Worse, he was a dog that owed money.
He started the truck, opened the window, and found an old Starbucks napkin on the floor. He used it to pick up the tooth and chucked it into the alley, hearing it click across the pavement in two or three skips. So, Z did teeth now. God knew what the fuck would be next, and ten grand was a lot of money.
He leaned forward and looked up at the sky as he pulled out of the alley, wondering when or if you’d ever be able to see the thing everybody said was coming.
6.
Half-Moon Bay Airfield
Brady muttered into his cell phone when they were half a mile from the airfield’s driveway, and the chain-link gate was swinging open before they pulled up to it. From the back seat, Thom could see the Gulfstream 650 parked just ahead, beyond the doors to the aviation center. The other custom Suburban was parked in front of it, and Ann-Sophie, a tall, anxious woman whose overwhelming blondness made Eva Braun look swarthy, stood beside the open rear door, fidgeting with an Hermes overnight bag. Thom admired her, even now. Oh, hell, especially now, but his admiration was really a way of appreciating himself: here he was, whisking his Swedish-model wife away to safety moments ahead of an impending apocalypse. What, exactly, was there not to like about him and his situation at this moment? Who on planet earth occupied a place higher on the food chain than he did, even in comparison with his exalted peers who had just as much money, had done just as much planning, and were possessed of a plane with the same number of seats, covered in the same creamy Italian leather upholstery? They may have made plans, but they hadn’t made Plans. Not the way Thom had.
These thoughts, Thom knew, were perfectly normal. To be pleased with one’s station, if it is advantageous, to feel possessive and desirous of one’s wife, to take honest stock of one’s fortune, if it happens to be outrageous, and think that all this is a positive thing, and to take a private moment, every now and then, to consider oneself truly hot shit—this is common fucking gratitude.
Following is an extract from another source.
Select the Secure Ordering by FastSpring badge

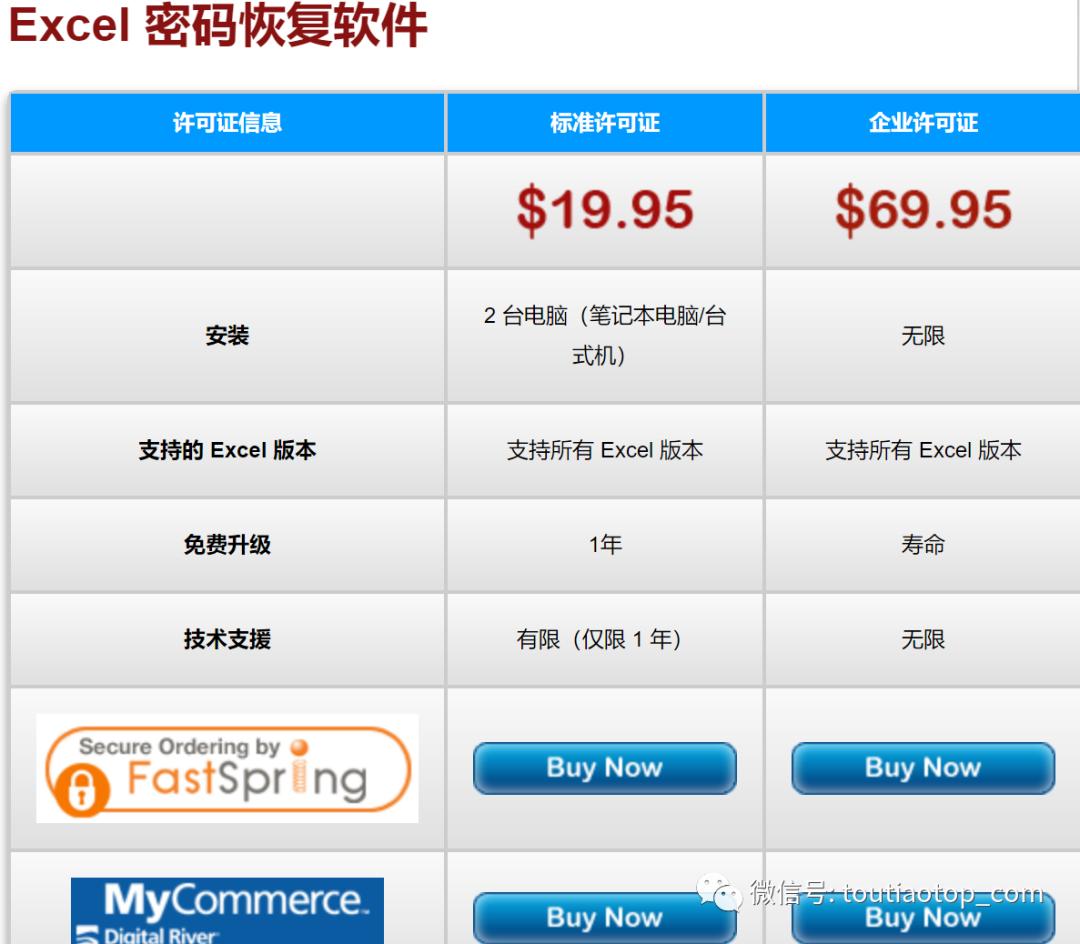tap(225, 768)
You just gotta be careful not to say it out loud.
Thom’s Suburban swung around and pulled to a stop ten feet from where Ann-Sophie stood waiting. Thom opened his door himself, moving faster than the airport worker who was lunging toward it, and he opened it with such conviction that the guy rapped his knuckles on the handle.
“Sorry,” Thom threw at him, and he meant it, but, hey, c’mon, how many times have I asked Lisa to tell you guys I open my own goddamn doors? He covered the ten feet between himself and Ann-Sophie in a rush. He pulled her into an embrace.
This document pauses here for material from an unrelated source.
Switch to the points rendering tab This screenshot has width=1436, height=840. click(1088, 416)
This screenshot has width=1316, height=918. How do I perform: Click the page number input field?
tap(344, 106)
“You’re all right,” he murmured in her ear. “The kids are fine. We are going somewhere safe.” He was holding her tightly, and she returned the embrace for a moment, but when she moved to pull away, he held on a moment longer, not releasing her. “Just take a second. Stay calm.”
“I’m fine. Let go of me.”
He did, and she pulled back. He was surprised by the animosity in her eyes. Really? Now? Sure, they’d had that Thing they’d been trying to work through, but every married couple had their thing, and aren’t times of crisis supposed to bring people together? But he realized, as he looked into Ann-Sophie’s bottle-green eyes, that nothing had been forgiven, nothing was going to be put behind them, and he was about to trade a nineteen-thousand-square-foot house overlooking the Pacific Ocean for a thirty-two-hundred-square-foot apartment in a reconditioned nuclear-missile silo a hundred miles outside of Provo, Utah, that he would share with a vindictive Nordic witch.
For the first time that day, the end of the world was sounding like a teensy bit of a drag.
Over Ann-Sophie’s shoulder, Thom saw his second distressing sight. Lisa, his assistant, was hurrying toward him, her heels click-clicking in that self-important way he hated. She had her hands out in front of her, palms down, making a “please be calm” gesture before anybody had even begun to freak out.